The nonbenzodiazepine compounds generally represent an improvement over benzodiazepines as a result of improved binding selectivity and pharmacokinetic profiles. However, the enduring potential for amnestic effects, next‐day residual sedation, and abuse and physical dependence, particularly at higher doses, underscores the need for new treatment strategies.
Physicians, pharmacists, and other clinicians should be aware of the conditions that contribute to, are antecedent to, and associated with insomnia. These pathophysiological conditions include advanced age; female gender; respiratory, gastrointestinal, vascular, and rheumatologic pain syndromes; and other conditions such as depression and/or anxiety.

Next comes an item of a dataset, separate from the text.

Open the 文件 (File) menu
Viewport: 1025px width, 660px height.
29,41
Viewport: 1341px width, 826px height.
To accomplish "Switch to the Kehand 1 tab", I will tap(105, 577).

Additional health factors contributing to insomnia include chronic pain, stressors, grief reaction, pharmacotherapeutic side effects, lifestyle contributors such as social/recreational drugs, phytopharmaceuticals, and ethanol use.
Zolipidem is a nonbenzidiazepine imidazo‐pyridine compound that acts by enhancing GABAA receptor function. It has high affinity toward α1 containing omega 1 receptor subtype. This selective binding confers upon it a strong hypnotic property. It has rapid onset of action with minimal rebound effects. It has been established as an effective sleep onset agent and studies have shown its efficacy in inducing sleep with minimal effect on sleep duration or sleep maintainance. Low‐dose sublingual zolpidem is shown to be effective in middle‐of‐the‐night insomnia. A study by Hajak et al. shows promising results if zolpidem is given three to five times a week for chronic insomnia. It is incidentally one of the two drugs, which has been evaluated with benefit in chronic comorbid insomnia. Zolpidem has also shown some benefits in posttraumatic stress disorder in few studies. On the whole the drug demonstrates a good safety profile in comparison with other hypnotics and has low addictive potential and few drug interactions. Common adverse effects reported include drowsiness, dizziness, headache, and gastrointestinal symptoms. Zolpidem seems to be a good new hypnotic with a lot of hope and has a higher safety profile unlike the traditional benzodiazepines but is a little more expensive.
Limitations of the Review
Authors of the manuscript admit to various limitations of the present review being done by them. This includes the publication bias that tends to lead to the publication of mostly positive studies as the negative findings about a given drug are less well disseminated. This becomes clear with one of the reviews done by Hopewell et al., who assessed the extent to which publication of a cohort of clinical trials is influenced by the statistical significance, perceived importance, or direction of their results [92]. They did a thorough “Cochrane Methodology Register” review and found that trials with positive findings are published more often, and more quickly than trials with negative findings or null findings. Also, it has been seen that clinical trial design can influence treatment outcome in patients. This becomes evident with one of the studies conducted by Rutherford et al., where they showed that response and remission rates to antidepressants are significantly affected by study type as well as duration [93]. This too limits our work of review in the present form.
Conflict of Interest
The authors have no conflict of interest.
Acknowledgments
Authors would like to acknowledge SciEdit reviewers for critically analyzing and editing the manuscript before the final submission.